AP Source: Notre Dame-Miami rivalry to resume

CORAL GABLES, Fla. — College football powers Notre Dame and Miami appear ready to play again after nearly 20 years apart.

The once-vaunted rivals are nearing a deal for a three-game series, starting with a game at Chicago’s Soldier Field in 2012, a person familiar with the negotiations told The Associated Press on Friday. The game would be followed by a home-and-home, likely in 2014 and 2016.

The Chicago Tribune first reported that the teams were nearing a deal to play in 2012.

Games between the Fighting Irish and the Hurricanes were must-see television in the 1980s, when the schools engaged in one of college football’s most heated series — and those infamous “Catholics vs. Convicts” T-shirts haven’t been forgotten in South Bend or South Florida, either.

Apparently, both sides decided it’s time to forget the past.

“It’s a game that would be great for both universities,” said the person familiar with the talks, speaking on condition of anonymity because no deal has been signed. “Everyone involved wants it to happen.”

The game makes sense for a number of reasons.

Notre Dame has been looking to play one neutral-site game a year, with trips to Yankee Stadium (against Army in November) and the Washington Redskins’ FedEx Field (against Maryland in November 2011). The Irish played at the Alamodome last season against Washington State and are scheduled to play Arizona State at the Dallas Cowboys’ stadium in 2013.

Miami has a large alumni base in the Midwest, and Hurricanes coach Randy Shannon makes regular trips to Chicago — he was there as recently as Thursday — for various events, with another fundraiser in the city planned for June.

Plus, academically, the programs have been similarly honored by the NCAA: Each school’s football team received a Public Recognition Award earlier this week for excelling in the Academic Progress Rate program, an honor bestowed to only 26 schools this year and just a handful of those from the Bowl Championship Series.

“I’d love to see us play them again,” former Notre Dame star Chris Zorich told The AP in October 2009, when he was in Miami for a conference on the future of college athletics. “We should be playing. It’s Notre Dame and Miami. Everyone would want to see that.”

Notre Dame-Miami games in the 1980s played a role in deciding multiple national titles, and both schools likely lost a title because of the other.

Miami beat Notre Dame 58-7 in the regular-season finale in 1985, a game where Hurricanes coach Jimmy Johnson was thought to have run up the score in what became the last game for Gerry Faust on the Irish sideline. Miami beat Notre Dame 24-0 two years later on the way to an undefeated national championship, then saw a 36-game regular-season winning streak end the next season with a 31-30 loss in South Bend as the Irish went on to win the national title.
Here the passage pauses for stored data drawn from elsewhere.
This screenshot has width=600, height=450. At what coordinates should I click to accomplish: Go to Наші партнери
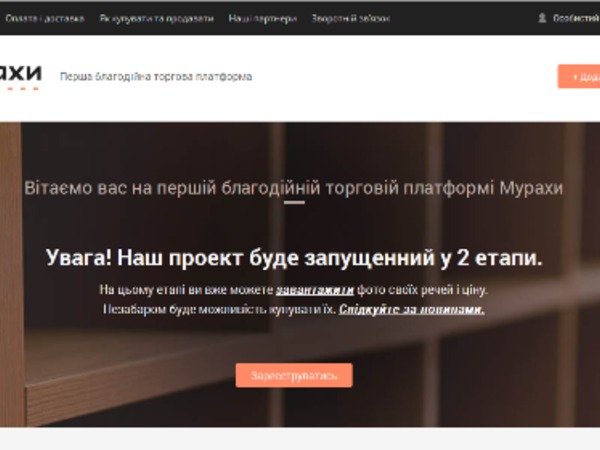[x=262, y=18]
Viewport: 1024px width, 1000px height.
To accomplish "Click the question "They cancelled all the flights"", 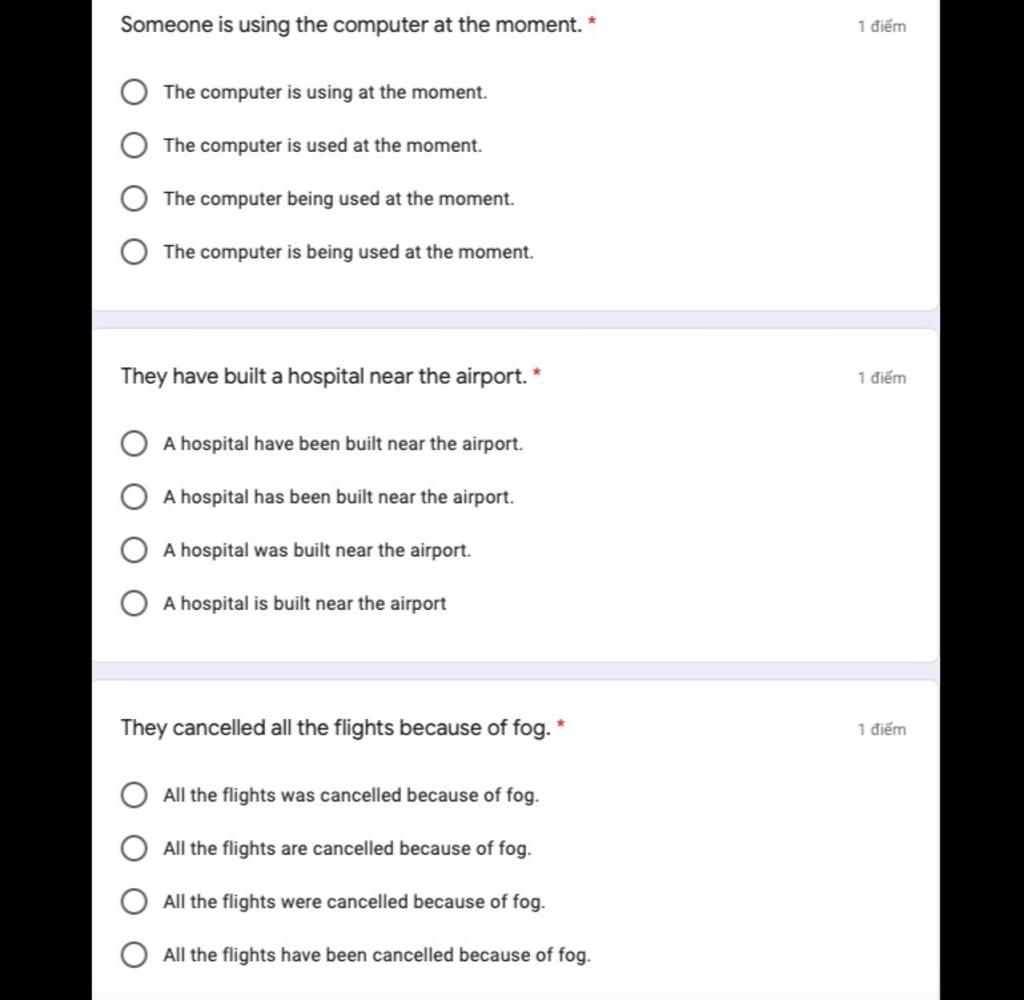I will [x=336, y=728].
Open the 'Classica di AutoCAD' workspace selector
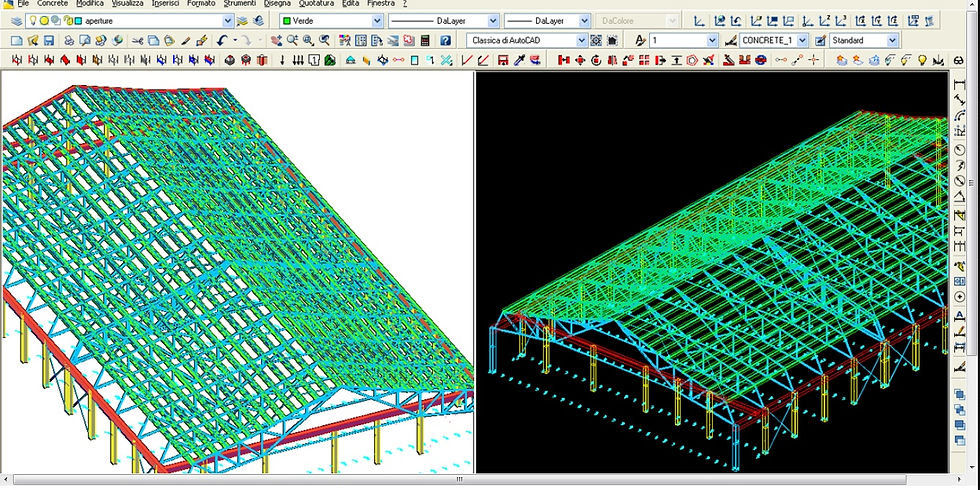The height and width of the screenshot is (490, 980). pyautogui.click(x=580, y=40)
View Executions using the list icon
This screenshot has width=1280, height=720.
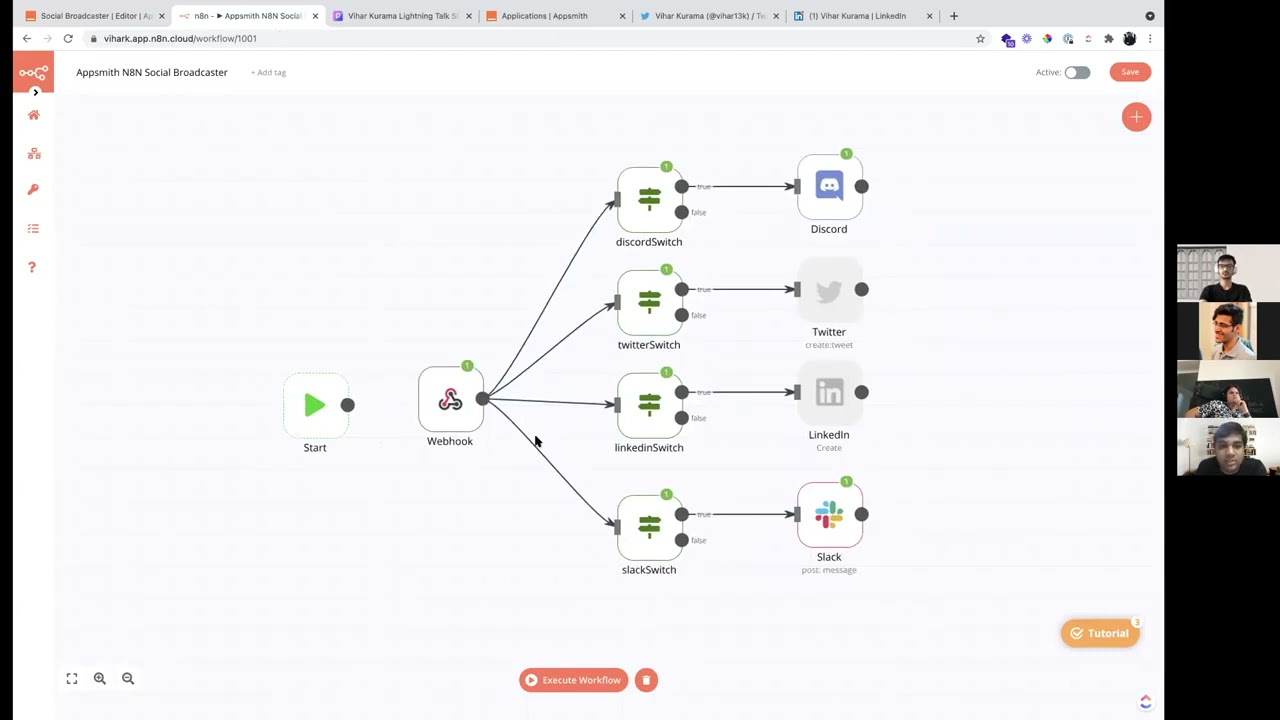coord(34,229)
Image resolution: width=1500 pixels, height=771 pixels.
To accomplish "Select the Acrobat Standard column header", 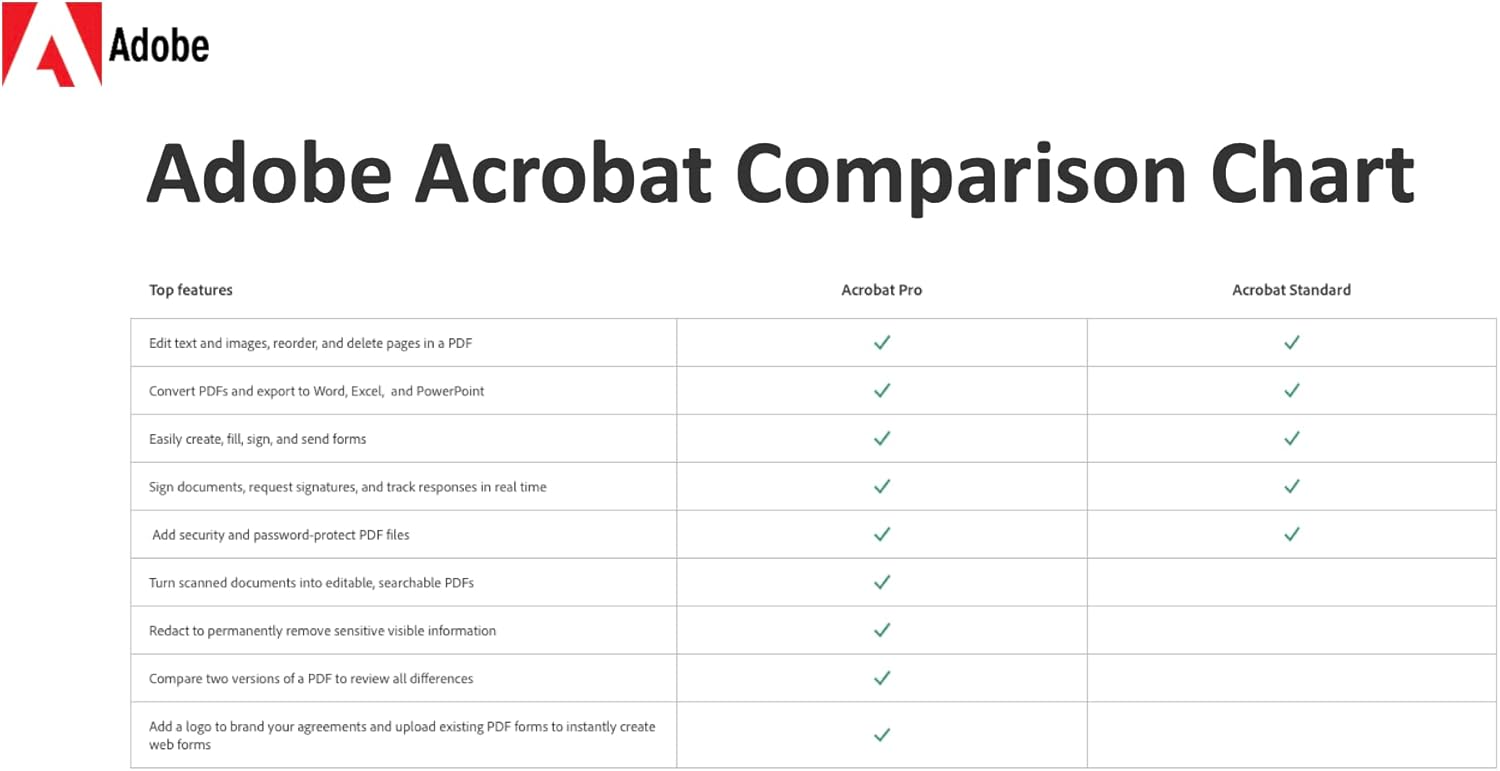I will tap(1291, 290).
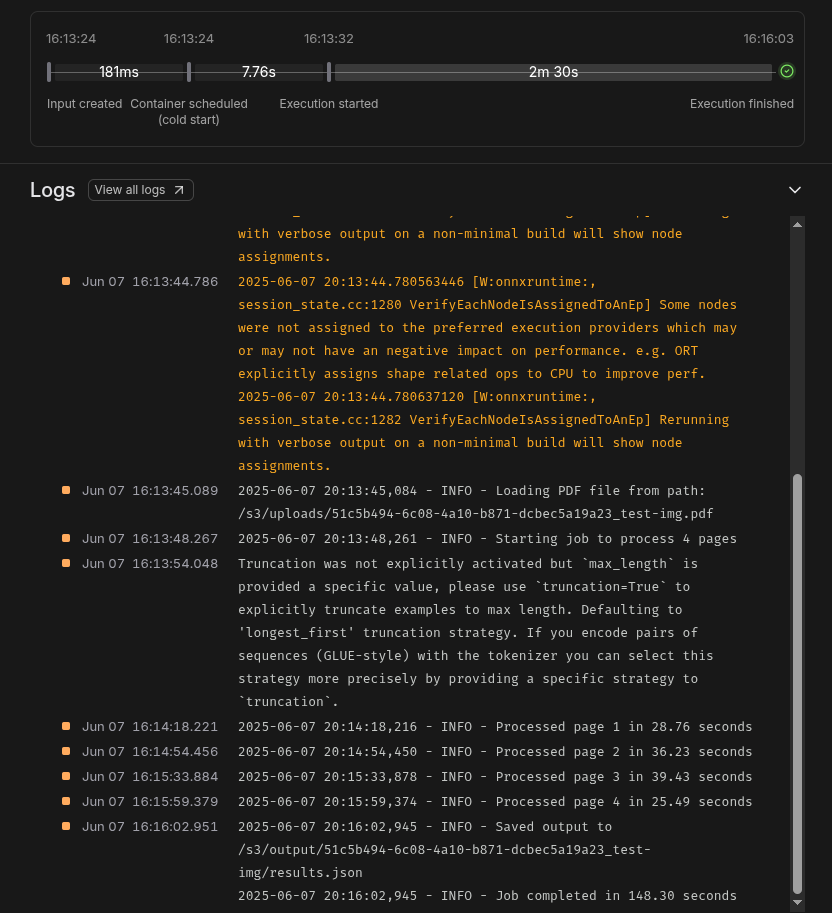Select the "Processed page 3" log line
Viewport: 832px width, 913px height.
pos(495,777)
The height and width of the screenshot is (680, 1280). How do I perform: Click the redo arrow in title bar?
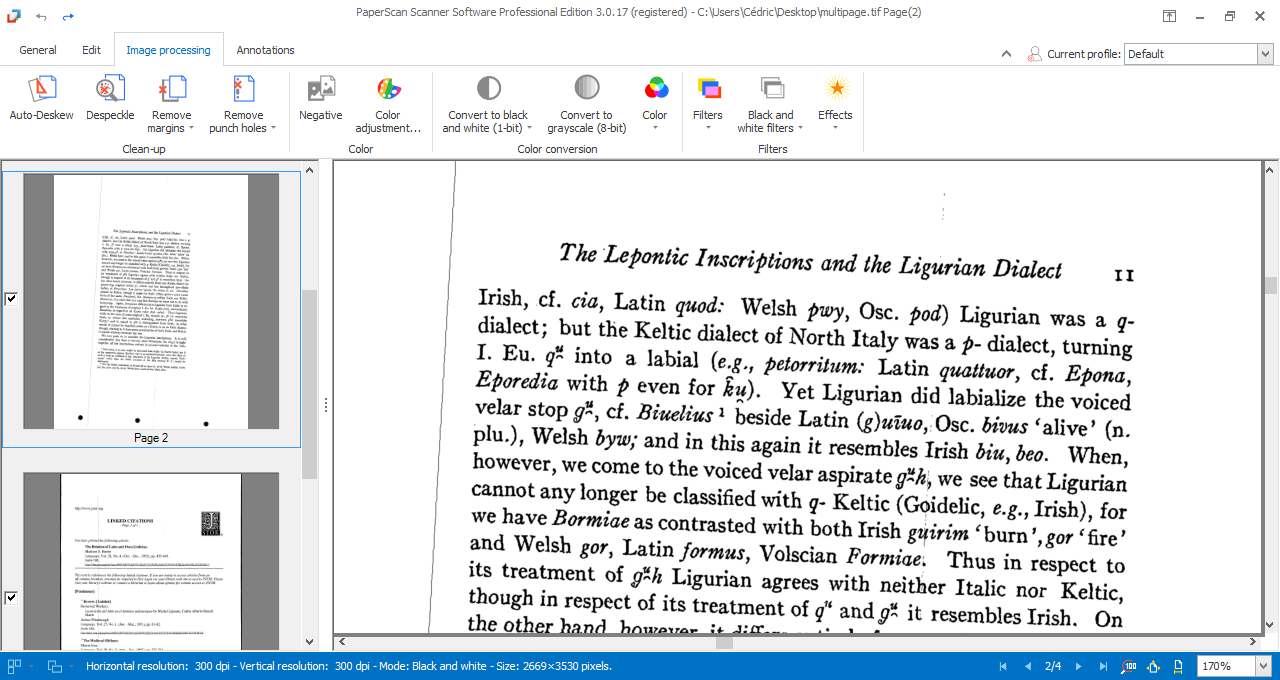coord(68,17)
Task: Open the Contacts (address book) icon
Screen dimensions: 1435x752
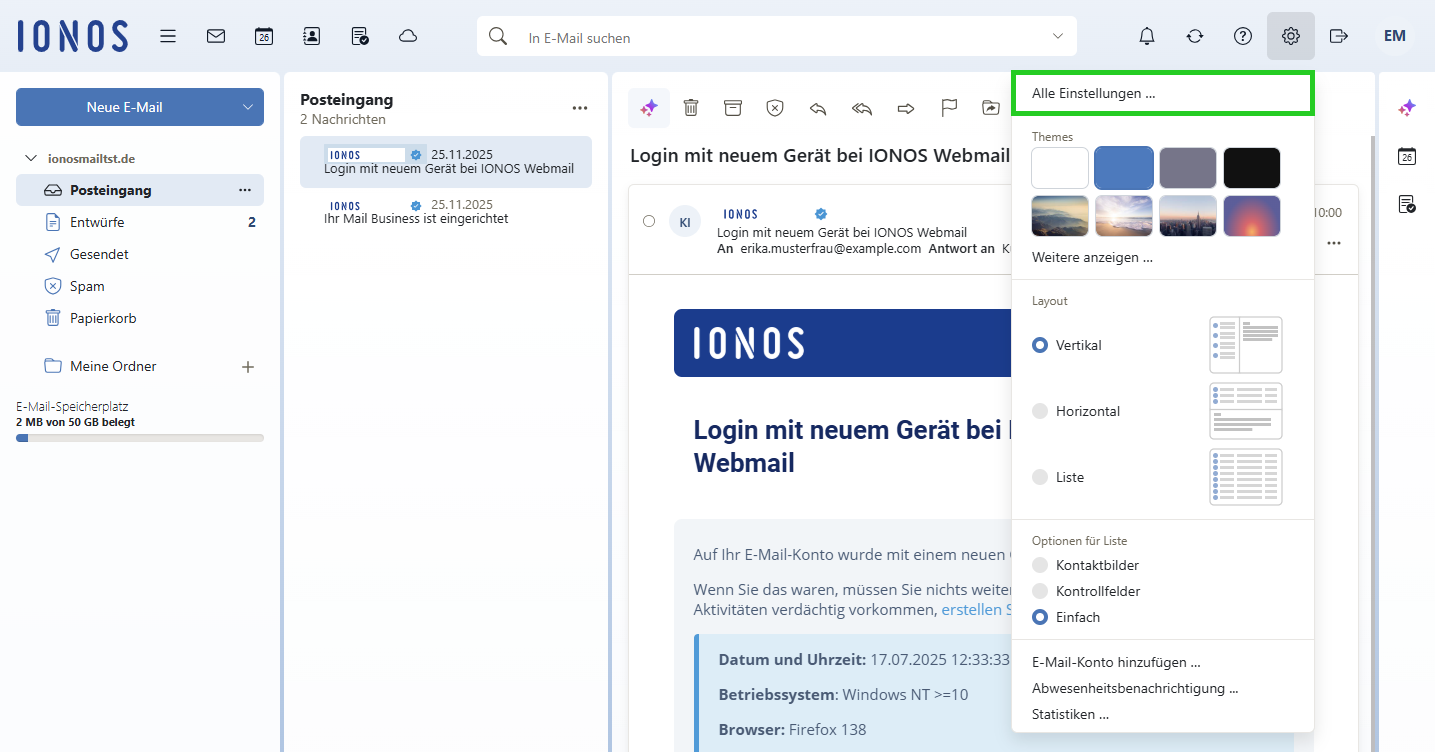Action: coord(311,35)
Miami reclaimed the AP national crown the next season, thanks again in part to a 27-10 win over Notre Dame on Nov. 25, 1989 — a game where the Irish were ranked No. 1 and closing in on what could have been their second straight title.

And then Notre Dame returned the favor in 1990, beating Miami 29-20 and knocking the ‘Canes out of the title mix.

The teams haven’t played since. Miami asked repeatedly about extending the series, but Notre Dame was still stinging from the 58-7 loss, a fight before the 1988 game and what it said at the time was on-field taunting from Hurricanes players.

“Perhaps a year or two off is not without its benefits,” Dick Rosenthal, Notre Dame’s athletic director in 1990, said before the teams met for the 19th time in 20 years.

It took a lot longer for the sides to get this close to meeting again.